*Instructions for the task*. Once the line with "You are a GUI" is found in the entries below, repeat it and each following line exactly, up to and including the line with "admin (442, 1170)". Add no other lines.

*** Block opens ***

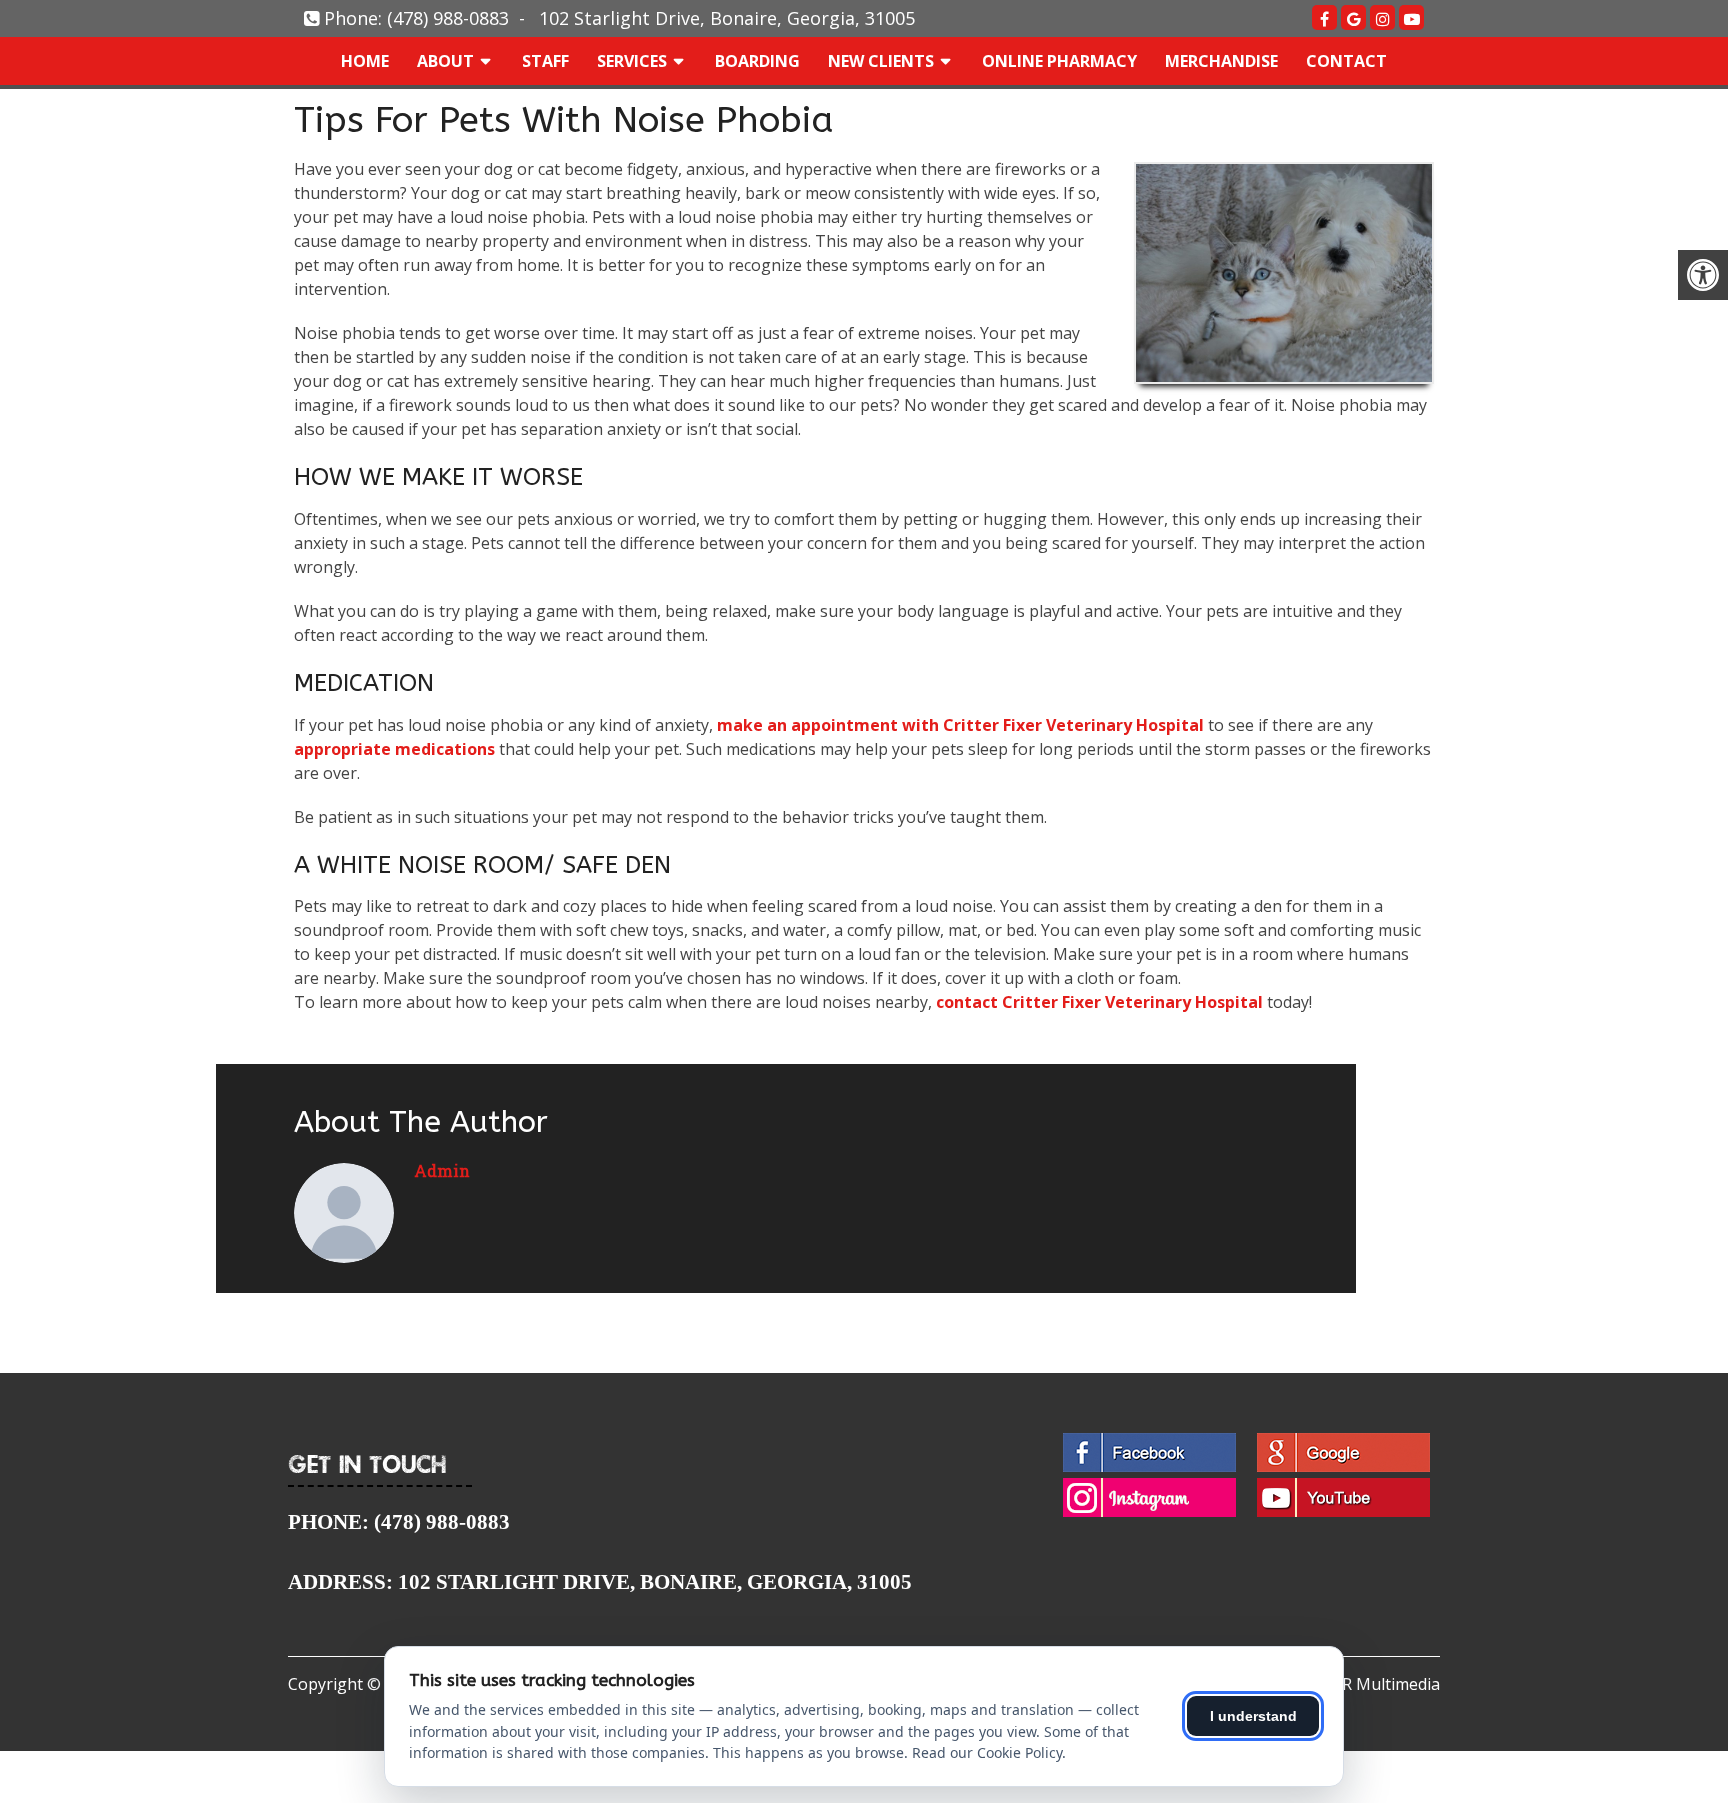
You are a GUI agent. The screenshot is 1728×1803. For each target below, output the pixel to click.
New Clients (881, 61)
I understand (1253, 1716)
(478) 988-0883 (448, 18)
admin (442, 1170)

*** Block closes ***
*** Block opens ***

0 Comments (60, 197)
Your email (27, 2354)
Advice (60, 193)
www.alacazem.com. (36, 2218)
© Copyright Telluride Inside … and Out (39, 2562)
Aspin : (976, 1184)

*** Block closes ***

*Answer section*.
You are a GUI agent. The screenshot is 1728×1803. For each target below, output the pixel to click.
New Clients (881, 61)
I understand (1253, 1716)
(478) 988-0883 (448, 18)
admin (442, 1170)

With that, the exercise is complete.